**Parts of the exercise**
a) In the speech excerpt, how many servers worldwide does Ballmer say the new OS has been deployed to?
b) From the speech excerpt, pull out word for word the passage that begins with the words "Security improvements include" and ends with "on the network.".

--- start of Text segment ---

In a speech dominated by the theme “do more with less,” Microsoft
CEO Steve Ballmer said the new OS has been deployed to 10,000 servers
worldwide, in organizations as diverse as jetBlue, Honeywell, the Kentucky
Department of Education, the London Stock Exchange, Fleischer’s
Bagels, and Rentvillas.com.
The major points of the talk focused on security, management capabilities
and performance in the new operating system.
Security improvements include a redesign of Internet Information Services’
architecture. Version 6.0, included in Windows 2003, provides 60 percent
less “attack surface” by default, according to Ballmer. IIS
won’t be installed automatically when the OS is installed; the administrator
will need to specify installation. Likewise, most services in the Web
site platform have been turned off by default and the services run at
a lower privilege level on the network.
“Will there never be another [security] issue?” Ballmer asked
rhetorically. “I can’t say that. We have built better processes
to respond and help you respond to any issues that come about.”

--- end of Text segment ---
--- start of Extracted information ---

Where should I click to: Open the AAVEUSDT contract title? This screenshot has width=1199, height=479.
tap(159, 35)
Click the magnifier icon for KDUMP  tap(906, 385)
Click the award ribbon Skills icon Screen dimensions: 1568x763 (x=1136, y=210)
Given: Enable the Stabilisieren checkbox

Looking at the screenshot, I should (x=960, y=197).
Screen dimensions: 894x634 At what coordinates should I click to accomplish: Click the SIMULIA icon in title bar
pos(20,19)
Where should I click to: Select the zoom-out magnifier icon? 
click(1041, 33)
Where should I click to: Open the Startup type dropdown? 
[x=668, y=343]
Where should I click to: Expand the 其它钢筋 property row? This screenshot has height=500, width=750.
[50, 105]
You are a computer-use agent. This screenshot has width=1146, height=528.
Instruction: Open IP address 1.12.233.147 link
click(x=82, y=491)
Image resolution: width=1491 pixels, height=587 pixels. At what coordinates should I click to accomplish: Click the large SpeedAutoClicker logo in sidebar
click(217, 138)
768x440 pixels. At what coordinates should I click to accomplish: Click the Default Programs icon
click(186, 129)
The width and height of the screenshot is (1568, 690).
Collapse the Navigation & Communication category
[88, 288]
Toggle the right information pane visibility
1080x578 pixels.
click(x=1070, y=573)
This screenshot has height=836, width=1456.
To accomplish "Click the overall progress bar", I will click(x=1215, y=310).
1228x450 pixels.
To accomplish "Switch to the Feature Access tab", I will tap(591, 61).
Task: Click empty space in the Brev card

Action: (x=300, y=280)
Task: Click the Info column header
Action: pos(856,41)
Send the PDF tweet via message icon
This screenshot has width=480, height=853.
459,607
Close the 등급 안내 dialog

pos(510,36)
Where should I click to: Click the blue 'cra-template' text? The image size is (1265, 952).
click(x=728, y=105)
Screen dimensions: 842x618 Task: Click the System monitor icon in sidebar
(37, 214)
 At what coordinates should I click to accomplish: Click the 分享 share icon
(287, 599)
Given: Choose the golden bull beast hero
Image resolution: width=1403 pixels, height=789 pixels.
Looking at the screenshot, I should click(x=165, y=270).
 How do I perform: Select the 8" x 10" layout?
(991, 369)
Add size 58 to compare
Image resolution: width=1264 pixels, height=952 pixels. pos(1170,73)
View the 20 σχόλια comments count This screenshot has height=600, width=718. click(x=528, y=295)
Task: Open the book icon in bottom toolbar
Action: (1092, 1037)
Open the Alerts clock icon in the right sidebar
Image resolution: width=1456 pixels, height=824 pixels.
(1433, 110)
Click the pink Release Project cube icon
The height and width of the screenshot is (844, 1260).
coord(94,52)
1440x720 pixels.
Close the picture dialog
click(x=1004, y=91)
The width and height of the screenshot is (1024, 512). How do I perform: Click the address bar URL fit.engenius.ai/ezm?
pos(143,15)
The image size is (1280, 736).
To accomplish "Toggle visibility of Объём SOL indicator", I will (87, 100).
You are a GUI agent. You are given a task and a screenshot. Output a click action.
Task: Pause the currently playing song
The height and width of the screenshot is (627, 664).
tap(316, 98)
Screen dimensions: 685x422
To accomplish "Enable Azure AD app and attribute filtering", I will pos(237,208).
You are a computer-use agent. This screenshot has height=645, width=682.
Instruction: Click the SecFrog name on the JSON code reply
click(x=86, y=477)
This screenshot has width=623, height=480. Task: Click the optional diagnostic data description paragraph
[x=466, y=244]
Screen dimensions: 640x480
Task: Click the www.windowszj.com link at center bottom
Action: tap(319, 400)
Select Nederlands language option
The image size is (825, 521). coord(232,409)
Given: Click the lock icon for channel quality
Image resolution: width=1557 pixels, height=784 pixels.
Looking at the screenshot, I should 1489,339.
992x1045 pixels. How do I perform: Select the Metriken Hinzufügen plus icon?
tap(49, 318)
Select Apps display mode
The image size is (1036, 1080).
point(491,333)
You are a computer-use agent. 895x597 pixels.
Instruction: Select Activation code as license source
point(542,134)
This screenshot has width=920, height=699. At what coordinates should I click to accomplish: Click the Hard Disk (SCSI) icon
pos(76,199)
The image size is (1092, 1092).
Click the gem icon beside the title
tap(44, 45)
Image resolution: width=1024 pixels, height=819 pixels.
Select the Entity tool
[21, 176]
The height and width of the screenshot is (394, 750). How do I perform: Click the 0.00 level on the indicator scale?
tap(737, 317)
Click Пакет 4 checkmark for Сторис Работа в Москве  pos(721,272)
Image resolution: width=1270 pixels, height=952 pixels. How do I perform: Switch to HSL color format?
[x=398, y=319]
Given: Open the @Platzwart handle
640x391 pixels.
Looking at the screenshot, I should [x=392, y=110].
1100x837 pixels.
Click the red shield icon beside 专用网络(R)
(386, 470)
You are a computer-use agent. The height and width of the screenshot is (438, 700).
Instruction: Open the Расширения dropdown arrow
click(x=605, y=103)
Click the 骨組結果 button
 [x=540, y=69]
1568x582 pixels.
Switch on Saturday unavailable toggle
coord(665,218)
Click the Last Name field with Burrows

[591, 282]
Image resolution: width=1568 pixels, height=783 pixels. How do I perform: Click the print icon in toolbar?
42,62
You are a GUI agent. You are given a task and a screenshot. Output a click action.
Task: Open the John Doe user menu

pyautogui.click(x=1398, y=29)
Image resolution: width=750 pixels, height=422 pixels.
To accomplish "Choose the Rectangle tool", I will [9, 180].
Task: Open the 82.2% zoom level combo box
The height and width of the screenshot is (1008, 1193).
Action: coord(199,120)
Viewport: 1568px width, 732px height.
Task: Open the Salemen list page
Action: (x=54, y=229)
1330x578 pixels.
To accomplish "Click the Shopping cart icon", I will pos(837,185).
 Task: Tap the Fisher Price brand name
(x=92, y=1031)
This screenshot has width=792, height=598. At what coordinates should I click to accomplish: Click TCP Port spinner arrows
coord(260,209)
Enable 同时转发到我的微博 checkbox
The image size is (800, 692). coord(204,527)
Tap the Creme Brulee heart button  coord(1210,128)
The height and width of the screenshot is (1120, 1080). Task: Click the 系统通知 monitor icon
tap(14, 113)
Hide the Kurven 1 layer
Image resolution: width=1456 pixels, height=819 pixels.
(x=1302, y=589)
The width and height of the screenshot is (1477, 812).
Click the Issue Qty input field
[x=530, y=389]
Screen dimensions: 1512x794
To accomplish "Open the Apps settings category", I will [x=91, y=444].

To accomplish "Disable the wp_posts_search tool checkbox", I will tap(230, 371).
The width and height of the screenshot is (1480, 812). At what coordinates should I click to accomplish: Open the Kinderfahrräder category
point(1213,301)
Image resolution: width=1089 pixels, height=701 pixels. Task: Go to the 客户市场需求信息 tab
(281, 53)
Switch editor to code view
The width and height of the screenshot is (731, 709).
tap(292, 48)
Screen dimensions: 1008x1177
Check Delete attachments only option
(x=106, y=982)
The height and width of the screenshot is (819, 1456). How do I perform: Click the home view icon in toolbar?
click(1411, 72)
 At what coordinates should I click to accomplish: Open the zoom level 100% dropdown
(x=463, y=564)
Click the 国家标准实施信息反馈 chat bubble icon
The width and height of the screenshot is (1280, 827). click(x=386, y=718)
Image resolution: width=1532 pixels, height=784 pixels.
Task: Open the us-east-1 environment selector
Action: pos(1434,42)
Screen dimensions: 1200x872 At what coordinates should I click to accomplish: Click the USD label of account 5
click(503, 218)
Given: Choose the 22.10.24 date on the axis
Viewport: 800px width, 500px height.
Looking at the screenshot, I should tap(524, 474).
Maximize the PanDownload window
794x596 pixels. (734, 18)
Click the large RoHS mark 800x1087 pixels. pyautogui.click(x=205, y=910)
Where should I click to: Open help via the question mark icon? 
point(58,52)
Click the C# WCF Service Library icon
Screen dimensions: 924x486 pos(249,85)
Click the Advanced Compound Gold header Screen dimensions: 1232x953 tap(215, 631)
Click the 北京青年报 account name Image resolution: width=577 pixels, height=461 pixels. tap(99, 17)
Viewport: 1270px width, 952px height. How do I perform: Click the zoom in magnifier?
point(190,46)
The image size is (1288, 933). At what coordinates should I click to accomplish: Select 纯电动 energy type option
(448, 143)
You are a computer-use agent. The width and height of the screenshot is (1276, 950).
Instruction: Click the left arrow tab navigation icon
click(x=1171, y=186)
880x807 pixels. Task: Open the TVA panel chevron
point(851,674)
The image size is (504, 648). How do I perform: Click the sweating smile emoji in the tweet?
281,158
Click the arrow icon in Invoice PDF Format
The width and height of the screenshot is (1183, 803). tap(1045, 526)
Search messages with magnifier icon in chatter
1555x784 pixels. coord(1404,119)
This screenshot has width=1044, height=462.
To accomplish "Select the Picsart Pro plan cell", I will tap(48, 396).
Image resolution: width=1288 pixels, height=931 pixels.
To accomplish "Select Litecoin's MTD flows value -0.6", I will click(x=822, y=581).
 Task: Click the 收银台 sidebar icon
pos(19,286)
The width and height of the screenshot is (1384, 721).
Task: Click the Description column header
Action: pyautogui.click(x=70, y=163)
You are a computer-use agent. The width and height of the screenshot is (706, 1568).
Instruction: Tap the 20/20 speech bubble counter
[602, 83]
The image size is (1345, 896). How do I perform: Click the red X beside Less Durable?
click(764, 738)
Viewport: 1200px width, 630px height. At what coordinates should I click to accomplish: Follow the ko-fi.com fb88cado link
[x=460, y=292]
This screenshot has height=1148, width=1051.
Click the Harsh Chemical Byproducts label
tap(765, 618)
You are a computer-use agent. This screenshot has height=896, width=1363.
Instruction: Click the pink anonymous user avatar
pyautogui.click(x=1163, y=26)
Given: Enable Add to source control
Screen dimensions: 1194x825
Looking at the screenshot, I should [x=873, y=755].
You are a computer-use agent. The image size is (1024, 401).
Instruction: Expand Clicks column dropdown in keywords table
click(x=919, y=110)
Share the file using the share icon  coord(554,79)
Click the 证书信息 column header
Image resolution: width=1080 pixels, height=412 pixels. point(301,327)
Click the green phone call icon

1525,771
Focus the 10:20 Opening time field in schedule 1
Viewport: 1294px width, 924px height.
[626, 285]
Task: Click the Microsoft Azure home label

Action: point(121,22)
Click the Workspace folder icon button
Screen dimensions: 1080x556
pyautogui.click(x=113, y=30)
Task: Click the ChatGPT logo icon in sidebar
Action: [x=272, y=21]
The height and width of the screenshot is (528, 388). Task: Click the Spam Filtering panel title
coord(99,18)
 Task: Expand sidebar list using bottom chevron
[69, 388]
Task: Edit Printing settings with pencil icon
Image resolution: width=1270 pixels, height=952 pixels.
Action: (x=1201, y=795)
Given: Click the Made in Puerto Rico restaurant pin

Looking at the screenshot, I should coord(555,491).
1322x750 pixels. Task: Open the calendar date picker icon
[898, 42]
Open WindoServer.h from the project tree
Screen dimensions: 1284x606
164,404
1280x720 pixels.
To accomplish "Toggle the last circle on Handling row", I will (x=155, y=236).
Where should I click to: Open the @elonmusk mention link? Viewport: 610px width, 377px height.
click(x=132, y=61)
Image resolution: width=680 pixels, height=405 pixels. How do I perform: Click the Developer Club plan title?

--- end of Extracted information ---

**Outputs by task**
a) 10,000 servers.

b)
Security improvements include a redesign of Internet Information Services’
architecture. Version 6.0, included in Windows 2003, provides 60 percent
less “attack surface” by default, according to Ballmer. IIS
won’t be installed automatically when the OS is installed; the administrator
will need to specify installation. Likewise, most services in the Web
site platform have been turned off by default and the services run at
a lower privilege level on the network.